▶ **SOURCE TEXT**:
Actually not. Itanium features explicit parallel instructions, and compilers are limited to working with just a few instructions within a scope, there is no way a compiler could be able to properly structure the code and memory to leverage this. It's kind of similar to SIMD(like AVX), the compiler can vectorize small patterns of a few instructions, but can never restructure larger code, so if you want proper utilization of SIMD you need to use intrinsics which are basically mapped directly to assembly. No compiler will ever be able to do this automatically.
Actually, it did. It's not easy to write a compiler to take advantage of 128 general-purpose registers in an effective way for every workload imaginable. x86 only had 8 and x86-64 bumped that to 16. Theoretically it could be really fast, but it can only be as fast as the compiler and how it determines what data goes where. The nice thing with having a bunch of general-purpose registers is because you don't need to load and store data to and from memory as often and accessing registers is faster than accessing cache, however, there are consequences to getting evicted from registers incorrectly which is more and more likely as you have to manage a larger number of registers. The reality is that you can only look so far ahead so, I suspect that a lot of the time those registers are getting loaded and stored far more often then they should be, mainly because you have to figure it out ahead of time if some data is going to be used soon or way later and the cost of getting that wrong is significant.

▶ **EXERCISE REQUIREMENTS**: Reproduce the Itanium compiler discussion above in full, word for word.

▶ **DATA FOR REVIEW**:

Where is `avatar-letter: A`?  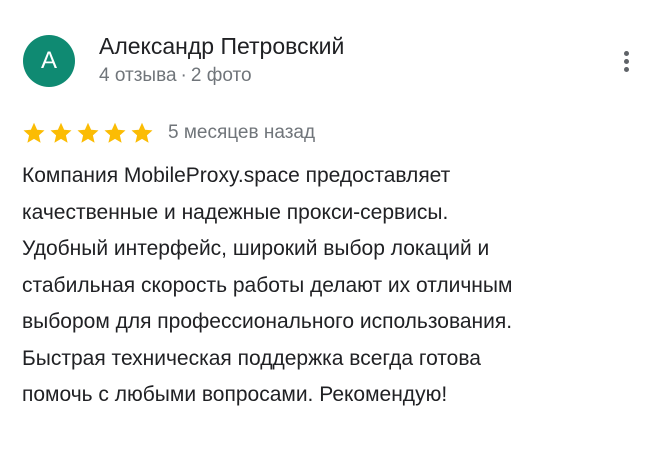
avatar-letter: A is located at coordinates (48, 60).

---

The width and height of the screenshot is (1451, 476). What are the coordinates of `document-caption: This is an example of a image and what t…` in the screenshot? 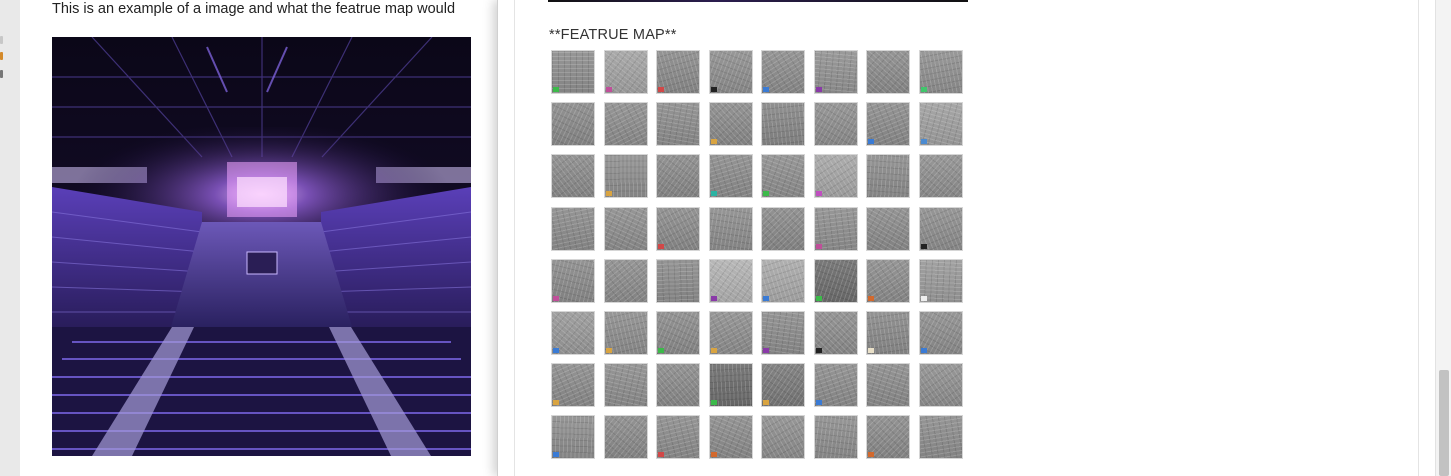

▶ **TASK RESPONSE**:
Actually not. Itanium features explicit parallel instructions, and compilers are limited to working with just a few instructions within a scope, there is no way a compiler could be able to properly structure the code and memory to leverage this. It's kind of similar to SIMD(like AVX), the compiler can vectorize small patterns of a few instructions, but can never restructure larger code, so if you want proper utilization of SIMD you need to use intrinsics which are basically mapped directly to assembly. No compiler will ever be able to do this automatically.
Actually, it did. It's not easy to write a compiler to take advantage of 128 general-purpose registers in an effective way for every workload imaginable. x86 only had 8 and x86-64 bumped that to 16. Theoretically it could be really fast, but it can only be as fast as the compiler and how it determines what data goes where. The nice thing with having a bunch of general-purpose registers is because you don't need to load and store data to and from memory as often and accessing registers is faster than accessing cache, however, there are consequences to getting evicted from registers incorrectly which is more and more likely as you have to manage a larger number of registers. The reality is that you can only look so far ahead so, I suspect that a lot of the time those registers are getting loaded and stored far more often then they should be, mainly because you have to figure it out ahead of time if some data is going to be used soon or way later and the cost of getting that wrong is significant.